Stored data:

============

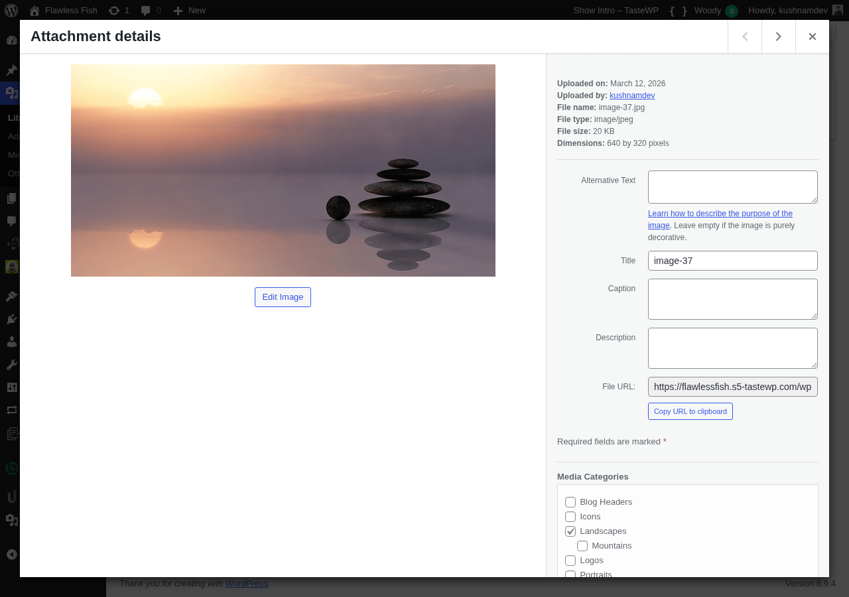This screenshot has width=849, height=597.
Task: Select the Media Library music-note icon
Action: pos(11,93)
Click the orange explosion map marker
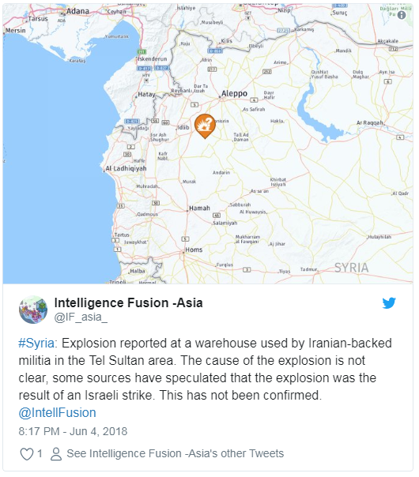The image size is (419, 477). pyautogui.click(x=205, y=126)
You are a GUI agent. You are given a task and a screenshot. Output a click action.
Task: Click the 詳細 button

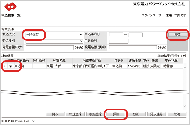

============

(Work task) The lines from the one with "Click the orange explosion map marker" to the end of the data above should be retyped exactly, both ends included, and pictures are to be left out.

(Response area)
Click the orange explosion map marker
The image size is (419, 477). pyautogui.click(x=205, y=126)
You are a GUI agent. You are given a task and a screenshot. Output a click action.
Task: Click the 詳細 button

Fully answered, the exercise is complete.